Does he not see the irony here? How does he perceive himself for the exact same refusal?

What an utter tool.

Blossom28 · 24/07/2019 09:32

You have a newborn, you shouldn’t be cooking anything! Yanbu

AquaPris · 24/07/2019 09:33

So you will forgive him with the easy excuse that he doesn't see his sister much but he can't see that being 3 weeks pp is a very good reason for not being able to cook?

There's an expectation imbalance there.

Aprillygirl · 24/07/2019 09:34

Aprilly - a roast can take 5 mins - see the 'roast' I've just detailed. Or it can take hours with marinating and stuffing and proper gravy etc etc

Well I'm glad you explained that you meant only by taking the cheats route it was possible because I was feeling most inadequate there for a minute!

zippey · 24/07/2019 09:36

Your partner could have cooked. Or what about buying a cooked chicken from Asda, and then boiling pre cut veggies and microwaving pre made mash/potatoes. But you shouldn’t be getting grief over this, only understanding.

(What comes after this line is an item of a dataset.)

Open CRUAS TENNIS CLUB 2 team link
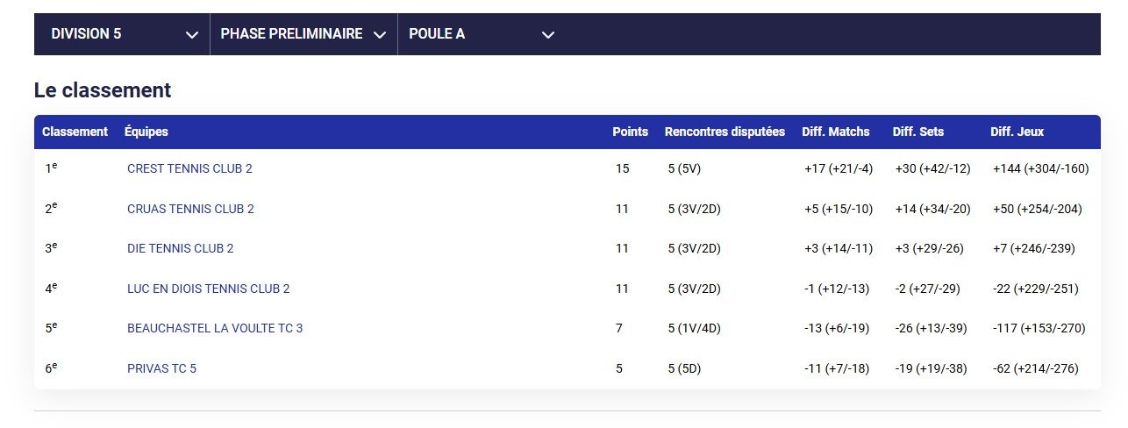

AquaPris · 24/07/2019 09:36

Any toast that takes 5 minutes isn't worth its ingredients

AquaPris · 24/07/2019 09:36

Roast* 5 mi toast is actually quite lengthy

RLOU30 · 24/07/2019 09:38

Your partner is a cunt. Truly.

Davespecifico · 24/07/2019 09:38

The important lesson from this is that your partner is not kind. You can do better.

C0untDucku1a · 24/07/2019 09:43

I would have been very disappointed with a take away. I always feel ill after take away, and im vegetarian so get shit options at those places locally too. I imagine it is better in cities.

However, your dh is most definitely the problem, not the inlaws. The inlaws were disappointed in something you said would happen which you, very late on the day, decided against. Of course they'd be disappointed. If a friend had told me about a meal in this circumstance I would assume they were prepping it together, not just her. Or her dp would be a bit shit. And id tell him that.

But your dh?! Why the hell could he not stick the roast in the oven and switch the oven on? Why could he not boil some veg?

What is he like Normally?

Quite often on mumsnet, women only notice how uttterly Incompetent, lazy and sexist their partners are until a baby arrives and what the woman thought was going to be ‘their baby’, the partner takes the opinion of ‘her baby.’

BrendasUmbrella · 24/07/2019 09:44

Your post made me feel queasy. Two able bodied grown men sulking because a woman with a newborn was too exhausted to cook a full meal for them. I'm honestly disgusted.

Don't take care of two children. Your DH is an adult, whether he understands that or not. I always find it striking that the work traditionally labelled as "women only" is also apparently almost impossible to learn to do. of course it's not, it's just that misogynists think it's beneath them. You have brought a new little girl into the world. Have a think about what you want her to see and learn from her primary role models as she grows.

Dieu · 24/07/2019 09:44

Must admit, I wouldn't have got a chicken shop takeaway for visitors of mine.

Dieu · 24/07/2019 09:45

Pressed post too soon. Meant to add that I hope you're ok OP, and that the wee one is feeling a bit more settled.